Note:
This topic has been translated from a Chinese forum by GPT and might contain errors.
Original topic: PD的mvcc_db_total_size过大
[TiDB Usage Environment] Production Environment
[TiDB Version] v4.0.11
[Reproduction Path] None
[Encountered Problem: Phenomenon and Impact]
There are two clusters, primary and secondary (A and B). Data consistency is maintained through dual writes by the service provider and TiCDC. However, it was recently discovered that the mvcc_db_total_size of cluster B has reached around 5G, while cluster A is less than 100M.
I would like to understand the possible reasons and how to reduce it.
[Resource Configuration]
[Attachments: Screenshots/Logs/Monitoring]
Check if the GC configurations of the two clusters are consistent…
I looked at the PD configuration
High ETCD cluster
pd:
auto-compaction-mode: revision
auto-compaction-retention: "5"
log.file.max-days: 3
schedule.leader-schedule-limit: 4
schedule.region-schedule-limit: 2048
schedule.replica-schedule-limit: 64
Normal cluster
pd:
auto-compaction-mode: revision
auto-compaction-retention: "5"
log.file.max-days: 7
quota-backend-bytes: 17179869184
schedule.leader-schedule-limit: 4
schedule.region-schedule-limit: 2048
schedule.replica-schedule-limit: 64
So it looks like the only difference is quota-backend-bytes, which is the metadata storage size. The default value is 8G, but it seems that the normal cluster is actually larger.
You checked the wrong place, check this
It looks like the tikv_gc_safe_point is quite strange. Normally, the interval between the current time and the last run is 2 weeks, but for the high ETCD cluster, the interval is 8 weeks.
Then you need to check why the GC didn’t execute. Look at the logs to see where it got stuck or what happened.
It seems there is an issue with CDC, as the safe point remains unchanged. After restarting several nodes, the safe point points to the current time, but it appears that ETCD has not changed. Does this need to wait for the next GC?
The GC safe point time is today, and it has changed compared to the previous one.
If GC is functioning normally, the MVCC version information will be cleaned up properly; it just needs more time.
If GC is not functioning normally, you can troubleshoot the GC issues.
This issue might be a bug in the lower version of CDC. We recently encountered a similar problem where too much etcd metadata occupied the space of the PD cluster.
It looks like 24 hours have passed since the GC recovery, but ETCD is still very high. I understand that there should be other reasons causing this. Could it be related to the high number of empty regions and the number of regions? I understand that if ETCD stores meta info, this is quite possible.
I found that the stopping of the GC safepoint is definitely related to CDC because the stopping time coincides exactly with the TSO of a stopped CDC task. After cleaning up the CDC task, the GC returned to normal, but there was still no change in ETCD.

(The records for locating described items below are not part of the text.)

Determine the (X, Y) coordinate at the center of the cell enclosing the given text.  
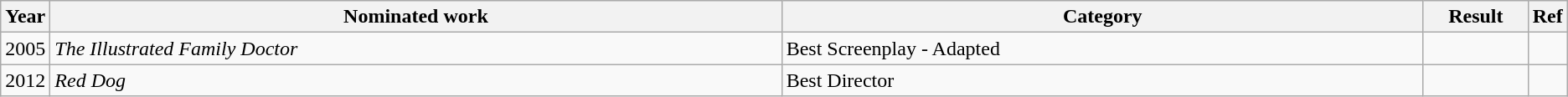
2012 (25, 80)
2005 (25, 49)
Result (1476, 17)
Category (1102, 17)
Ref (1548, 17)
Year (25, 17)
The Illustrated Family Doctor (415, 49)
Red Dog (415, 80)
Best Director (1102, 80)
Nominated work (415, 17)
Best Screenplay - Adapted (1102, 49)
Identify which cell holds the provided text, then report its (x, y) central coordinate. 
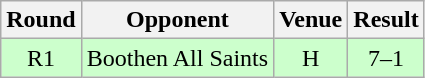
Opponent (177, 20)
Round (41, 20)
Result (386, 20)
H (311, 58)
7–1 (386, 58)
R1 (41, 58)
Venue (311, 20)
Boothen All Saints (177, 58)
Return [X, Y] of the center of cell containing provided text 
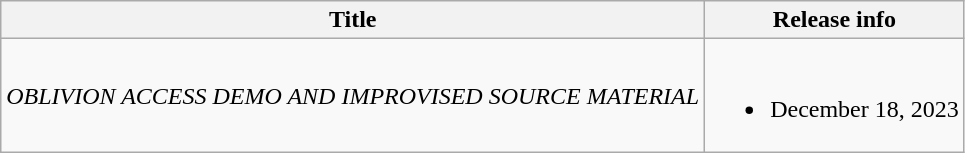
Title [353, 20]
Release info [835, 20]
December 18, 2023 [835, 96]
OBLIVION ACCESS DEMO AND IMPROVISED SOURCE MATERIAL [353, 96]
Detect which cell encompasses the target text, then output its (X, Y) center coordinate. 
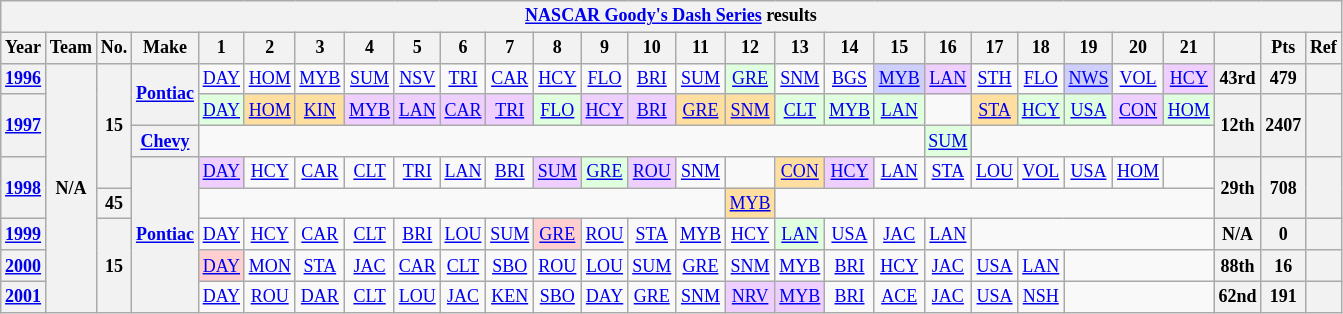
29th (1238, 188)
8 (558, 48)
1998 (24, 188)
20 (1138, 48)
1996 (24, 78)
KIN (320, 110)
0 (1284, 234)
4 (370, 48)
NSV (417, 78)
No. (114, 48)
1999 (24, 234)
2 (270, 48)
1 (221, 48)
Make (166, 48)
NWS (1088, 78)
STH (995, 78)
ACE (899, 296)
13 (800, 48)
45 (114, 204)
2407 (1284, 125)
Pts (1284, 48)
NRV (750, 296)
2001 (24, 296)
479 (1284, 78)
18 (1040, 48)
62nd (1238, 296)
7 (510, 48)
10 (652, 48)
43rd (1238, 78)
Chevy (166, 140)
9 (604, 48)
KEN (510, 296)
3 (320, 48)
12th (1238, 125)
708 (1284, 188)
Ref (1324, 48)
5 (417, 48)
17 (995, 48)
11 (701, 48)
NSH (1040, 296)
Team (70, 48)
Year (24, 48)
2000 (24, 266)
19 (1088, 48)
BGS (850, 78)
1997 (24, 125)
12 (750, 48)
14 (850, 48)
MON (270, 266)
NASCAR Goody's Dash Series results (671, 16)
191 (1284, 296)
88th (1238, 266)
6 (463, 48)
DAR (320, 296)
21 (1188, 48)
Return [x, y] of the center of cell containing provided text 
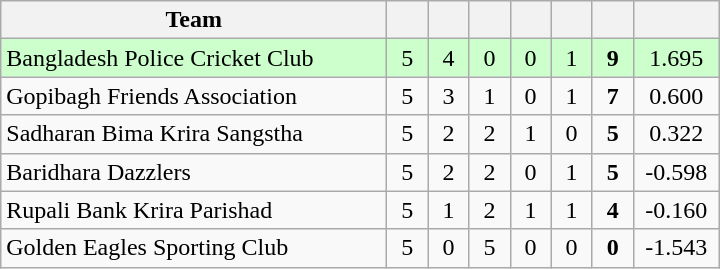
-1.543 [676, 248]
1.695 [676, 58]
Baridhara Dazzlers [194, 172]
Sadharan Bima Krira Sangstha [194, 134]
9 [612, 58]
-0.598 [676, 172]
Gopibagh Friends Association [194, 96]
0.600 [676, 96]
-0.160 [676, 210]
3 [448, 96]
Rupali Bank Krira Parishad [194, 210]
7 [612, 96]
Golden Eagles Sporting Club [194, 248]
Bangladesh Police Cricket Club [194, 58]
0.322 [676, 134]
Team [194, 20]
Return the [X, Y] coordinate for the center point of the cell that contains the specified text.  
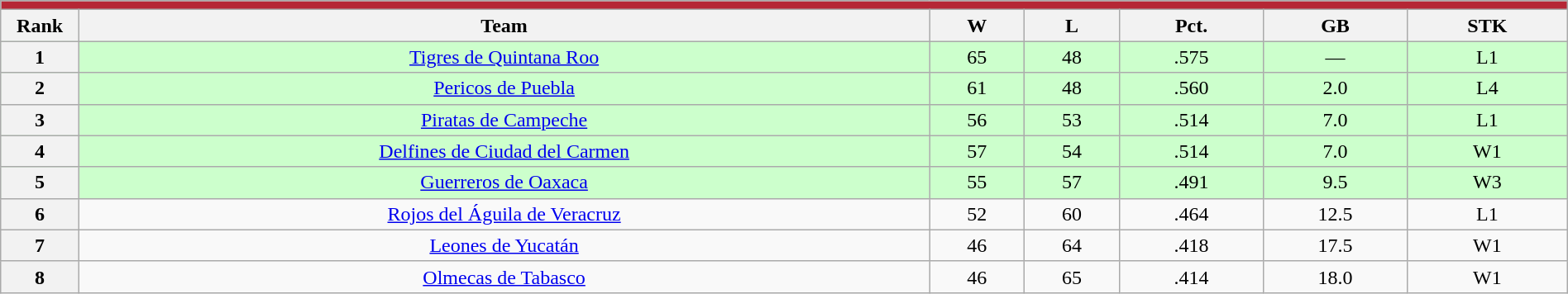
2 [40, 88]
4 [40, 151]
52 [978, 214]
6 [40, 214]
.560 [1192, 88]
Pericos de Puebla [504, 88]
64 [1072, 246]
Olmecas de Tabasco [504, 277]
54 [1072, 151]
12.5 [1336, 214]
.418 [1192, 246]
18.0 [1336, 277]
Leones de Yucatán [504, 246]
L4 [1487, 88]
Guerreros de Oaxaca [504, 183]
.575 [1192, 57]
8 [40, 277]
.491 [1192, 183]
3 [40, 120]
7 [40, 246]
Piratas de Campeche [504, 120]
.464 [1192, 214]
Rank [40, 26]
W [978, 26]
56 [978, 120]
W3 [1487, 183]
GB [1336, 26]
Rojos del Águila de Veracruz [504, 214]
.414 [1192, 277]
61 [978, 88]
9.5 [1336, 183]
Tigres de Quintana Roo [504, 57]
1 [40, 57]
55 [978, 183]
2.0 [1336, 88]
STK [1487, 26]
L [1072, 26]
— [1336, 57]
Pct. [1192, 26]
Team [504, 26]
Delfines de Ciudad del Carmen [504, 151]
60 [1072, 214]
53 [1072, 120]
5 [40, 183]
17.5 [1336, 246]
Pinpoint the cell where the given text exists, returning its (x, y) midpoint coordinate. 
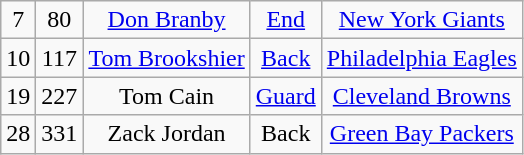
Zack Jordan (166, 134)
Tom Cain (166, 96)
331 (60, 134)
80 (60, 20)
19 (18, 96)
Don Branby (166, 20)
117 (60, 58)
Guard (286, 96)
New York Giants (422, 20)
10 (18, 58)
7 (18, 20)
End (286, 20)
Philadelphia Eagles (422, 58)
28 (18, 134)
Cleveland Browns (422, 96)
227 (60, 96)
Green Bay Packers (422, 134)
Tom Brookshier (166, 58)
Scan for the cell matching the given text and deliver its (x, y) coordinate at center. 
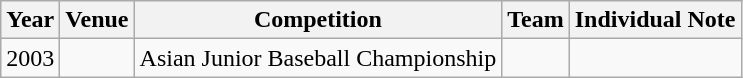
Individual Note (655, 20)
Venue (97, 20)
Asian Junior Baseball Championship (318, 58)
2003 (30, 58)
Team (536, 20)
Year (30, 20)
Competition (318, 20)
Determine the [x, y] coordinate at the center of the cell enclosing the given text.  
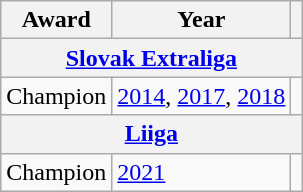
2014, 2017, 2018 [202, 96]
2021 [202, 172]
Year [202, 20]
Liiga [152, 134]
Slovak Extraliga [152, 58]
Award [56, 20]
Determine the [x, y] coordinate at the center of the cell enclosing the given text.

Empty regions can be merged… This can reduce resource usage and speed up the process~
What is the upstream CDC version? Lower versions of CDC have bugs. Refer to this: TiCDC 常见问题和故障处理 | PingCAP 文档中心
Is it the CDC task that is affecting it?
It doesn’t seem to be the version mentioned in the documentation
Release Version: v4.0.11
Git Commit Hash: 52a6d9ea6da595b869a43e13ae2d3680354f89b8
Git Branch: heads/refs/tags/v4.0.11
UTC Build Time: 2021-02-25 16:40:37
Go Version: go version go1.13 linux/amd64
It should have been before, but after cleaning up the CDC tasks, the GC safepoint has returned to normal. However, the ETCD size still remains around 5G without any change.